Mid Europa Partners (www.mideuropa.com) acquired Croatia’s Calucem, one of the world's leading manufacturers of calcium alumina cement, from Heidelberg Cement in June 2006. Calucem Group has production facilities in Croatia's Adriatic town of Pula and sales offices in Germany, the U.S. and Singapore.

INVESTMENT PLANS

Knorr said the firm does not provide forward looking comments regarding potential investments: “We are actively monitoring and working on potential new investments in most of the CEE markets."

“We typically hold our investments for an average period of five years and would not see Calucem or SBB as an exception to that rule of thumb,” Tzvetkov said, referring to the firm's exit strategy.

Yet, he added, the company has demonstrated in the past its ability to be flexible when attractive exit opportunities occur.

Mid Europa Partners seeks to take controlling stakes in its investments either alone or in partnership with other financial or strategic partners. The firm typically invests equity ranging from 25 million to 200 million euro in companies with enterprise values between 100 million and 1.5 billion euro, which are cash-flow generative and have leading market positions in sectors with high barriers to entry.

ATTRACTIVE SECTORS

The most attractive investments in times of market downturn are leading firms in sectors with strong and stable demand like, for example targets in the telecoms and healthcare sectors, Knorr said.

“Whilst no sector has proven entirely immune to the most recent financial and economic crisis, and subsequent recessionary trend in the region over the last twelve months, our sector selections have shown an adequate downside protection.”

The countries in Central and Southeast Europe are interdependent and rely on the global economic recovery to filter into stronger demand for their exports and to return to a healthier level of foreign investments, Knorr said. 

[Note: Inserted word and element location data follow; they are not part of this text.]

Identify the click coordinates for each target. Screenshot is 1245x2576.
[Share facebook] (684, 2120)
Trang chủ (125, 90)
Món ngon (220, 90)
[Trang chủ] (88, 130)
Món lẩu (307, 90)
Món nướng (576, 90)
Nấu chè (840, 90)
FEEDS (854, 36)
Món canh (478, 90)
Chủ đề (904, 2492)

“The corrective growth adjustments currently being experienced across the region are hard to bare, but are necessary to bring these economies to a stable post-crisis growth equilibrium.”

Knorr added that continued fiscal prudence combined with the support of recovering global demand will be key if the current post-crisis stabilisation is to develop into slow, but existent growth in 2010 or 2011.

CHALLENGES

Although the challenges vary from market to market, some of those Mid Europa Partners have faced include underdeveloped local legal and financial statutory frameworks for foreign investments, especially leveraged investments, Knorr said.

The quality of information provided in the acquisition process and the availability of quality management also are among the problems an investor confronts.